Opportunistic investments in structured securities and other yield enhancement opportunities continue to be made with the objective of increasing net investment income. Overall base yields increased in 2012 due to the reinvestment of significant amounts of cash and short term investments during 2011. However, base yields have been declining in the latter half of 2012 as investment purchases were made at yields lower than the weighted average yield of the existing portfolio. During prolonged periods of low or declining interest rates, AIG Life and Retirement has to invest net flows and reinvest interest and principal payments from its investment portfolio in lower yielding securities.

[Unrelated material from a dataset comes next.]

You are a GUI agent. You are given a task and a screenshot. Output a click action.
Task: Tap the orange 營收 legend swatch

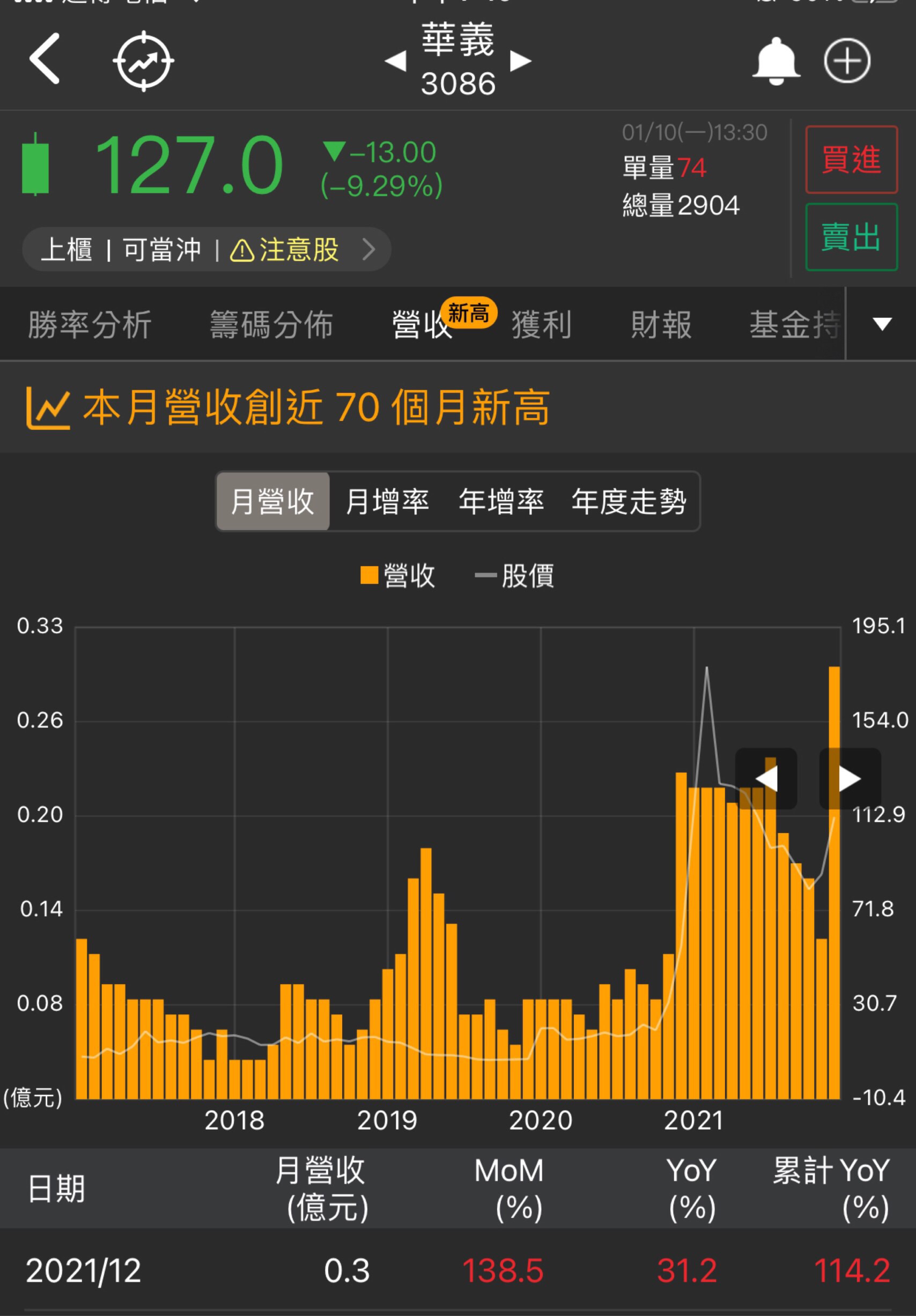(369, 575)
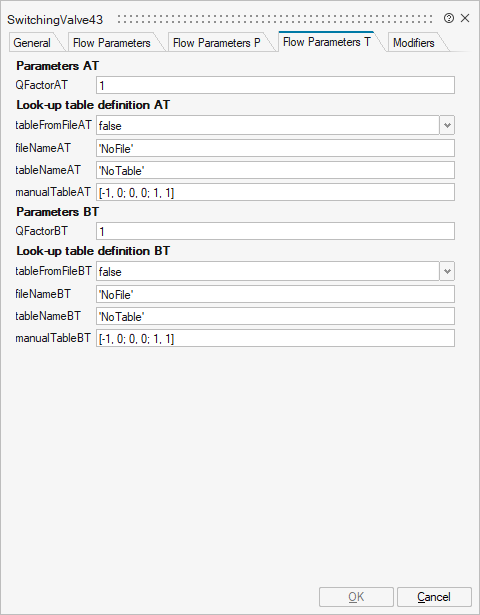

See Segment Results – AIG Life and Retirement Operations and Note 7 to the Consolidated Financial Statements for additional information.

Other Operations

 

Mortgage Guaranty

 

The following are expected to continue to affect results for 2013:

Market developments – UGC is a market leader in the mortgage insurance industry with a differentiated risk-based pricing model that is designed to produce high quality new business. The withdrawal of certain competitors from the market during 2011 combined with UGC's investment grade rating and risk-based pricing has positioned UGC to take advantage of market opportunities. UGC plans to continue to execute this strategy during 2013 and to further enhance its market position. UGC will continue to review its new business pricing relative to changes in the market to ensure that the price of coverage is commensurate with the level of risk being underwritten.

 


Mortgage Guaranty
Opportunities



Increase market share through competitor differentiation.

Improve the risk profile of new insurance written.

Build our market leadership position.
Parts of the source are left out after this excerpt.